• TASK ITEM: Because the material must match the original, reproduce every line of it exactly.

──────────

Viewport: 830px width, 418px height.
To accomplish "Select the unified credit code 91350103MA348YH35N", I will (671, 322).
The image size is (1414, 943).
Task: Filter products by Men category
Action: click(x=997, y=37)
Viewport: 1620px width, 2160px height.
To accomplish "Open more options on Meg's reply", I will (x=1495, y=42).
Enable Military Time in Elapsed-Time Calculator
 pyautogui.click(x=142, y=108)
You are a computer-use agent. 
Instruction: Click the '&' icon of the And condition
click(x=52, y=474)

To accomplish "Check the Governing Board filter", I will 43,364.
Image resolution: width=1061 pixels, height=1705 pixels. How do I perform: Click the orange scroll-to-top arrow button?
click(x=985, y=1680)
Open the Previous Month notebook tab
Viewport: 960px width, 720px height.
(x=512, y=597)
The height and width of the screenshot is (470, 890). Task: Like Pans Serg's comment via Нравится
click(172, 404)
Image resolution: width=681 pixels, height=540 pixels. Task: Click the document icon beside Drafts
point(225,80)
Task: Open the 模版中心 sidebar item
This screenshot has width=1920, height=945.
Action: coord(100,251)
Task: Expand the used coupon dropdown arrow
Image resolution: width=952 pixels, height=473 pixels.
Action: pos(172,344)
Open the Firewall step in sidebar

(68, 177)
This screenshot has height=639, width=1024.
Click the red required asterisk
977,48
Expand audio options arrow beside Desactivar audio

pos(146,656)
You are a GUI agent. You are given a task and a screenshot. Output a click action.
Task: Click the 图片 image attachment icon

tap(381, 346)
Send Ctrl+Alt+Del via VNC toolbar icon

──────────

• OUTPUT OF THE EXERCISE:
Viewport: 830px width, 418px height.
To accomplish "Select the unified credit code 91350103MA348YH35N", I will (671, 322).
The image size is (1414, 943).
Task: Filter products by Men category
Action: click(x=997, y=37)
Viewport: 1620px width, 2160px height.
To accomplish "Open more options on Meg's reply", I will (x=1495, y=42).
Enable Military Time in Elapsed-Time Calculator
 pyautogui.click(x=142, y=108)
You are a computer-use agent. 
Instruction: Click the '&' icon of the And condition
click(x=52, y=474)

To accomplish "Check the Governing Board filter", I will 43,364.
Image resolution: width=1061 pixels, height=1705 pixels. How do I perform: Click the orange scroll-to-top arrow button?
click(x=985, y=1680)
Open the Previous Month notebook tab
Viewport: 960px width, 720px height.
(x=512, y=597)
The height and width of the screenshot is (470, 890). Task: Like Pans Serg's comment via Нравится
click(172, 404)
Image resolution: width=681 pixels, height=540 pixels. Task: Click the document icon beside Drafts
point(225,80)
Task: Open the 模版中心 sidebar item
This screenshot has width=1920, height=945.
Action: coord(100,251)
Task: Expand the used coupon dropdown arrow
Image resolution: width=952 pixels, height=473 pixels.
Action: pos(172,344)
Open the Firewall step in sidebar

(68, 177)
This screenshot has height=639, width=1024.
Click the red required asterisk
977,48
Expand audio options arrow beside Desactivar audio

pos(146,656)
You are a GUI agent. You are given a task and a screenshot. Output a click action.
Task: Click the 图片 image attachment icon

tap(381, 346)
Send Ctrl+Alt+Del via VNC toolbar icon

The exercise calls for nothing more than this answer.